Ce Comité des Représentants Permanents occupe une place centrale dans le système de prise de décision de l’UE. Il est à la fois une instance de dialogue de chacun d’entre eux avec sa capitale, et de contrôle politique (orientation et supervision des groupes d’experts). Il est ainsi chargé de l’examen préalable des dossiers qui figurent à l’ordre du jour du Conseil européen (propositions et projets d’actes soumis par la Commission).
Dans les faits, ce sont sont surtout les grands États à politique étrangère qui ont la main et laissent ainsi peu de place au Service d’Action Extérieure et à la Haute représentante aux Affaires étrangères dont le rôle est pourtant spécifié dans le Traité de Lisbonne.

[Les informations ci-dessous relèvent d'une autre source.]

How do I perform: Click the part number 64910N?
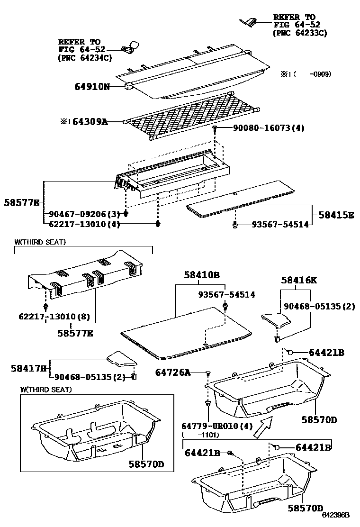pos(92,87)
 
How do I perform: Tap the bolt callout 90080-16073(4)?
pos(268,128)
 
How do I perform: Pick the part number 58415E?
pos(336,215)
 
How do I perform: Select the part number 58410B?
pos(202,275)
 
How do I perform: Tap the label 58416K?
pos(298,280)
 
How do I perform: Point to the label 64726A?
pos(173,373)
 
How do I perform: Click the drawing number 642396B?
pos(335,515)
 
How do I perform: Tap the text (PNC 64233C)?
pos(300,33)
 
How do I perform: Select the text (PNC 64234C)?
pos(85,58)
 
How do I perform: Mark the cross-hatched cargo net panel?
pos(189,116)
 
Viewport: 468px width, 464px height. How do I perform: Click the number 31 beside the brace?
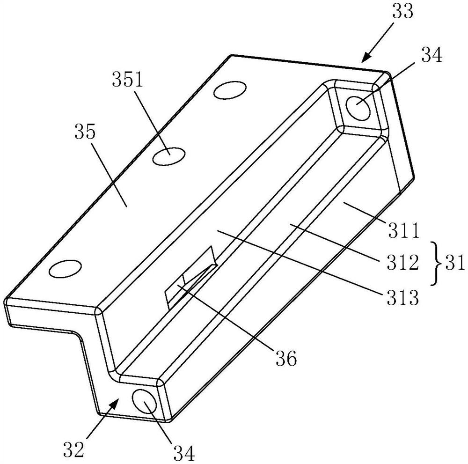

S'il satisfait les États, ce fonctionnement empêche en même temps la réelle construction européenne et l’émergence d’un sentiment d’appartenance chez les citoyens. Il contrarie aussi l’exercice réel de la citoyenneté européenne. C’est l’Europe des chefs de gouvernement qui rentrent chez eux en disant « Voilà ce que j’ai obtenu pour notre pays » au lieu de « Voilà ce que nous avons obtenu pour notre Europe ».
Une troisième voie ?
Face à cette gestion de l’UE de façon intergouvernementale et insatisfaisante, il existe une autre méthode, sans doute plus adaptée au projet européen, à notre temps et à l’avenir de l’UE : c'est la gouvernance de type fédéral qui prévoit que la gestion des compétences transférées, et uniquement celles-là, serait de la responsabilité d’un gouvernement commun, dans le respect de la souveraineté partagée des États et en accord avec l’application réelle du principe de subsidiarité voté lors du Traité de Maastricht. Elle ouvre la voie à une modification des traités.
Voilà le choix des possibles. L’UE est notre devenir, dit-on. Encore faut-il en dévoiler les orientations et permettre un véritable choix aux citoyens de communauté de peuples et de nations.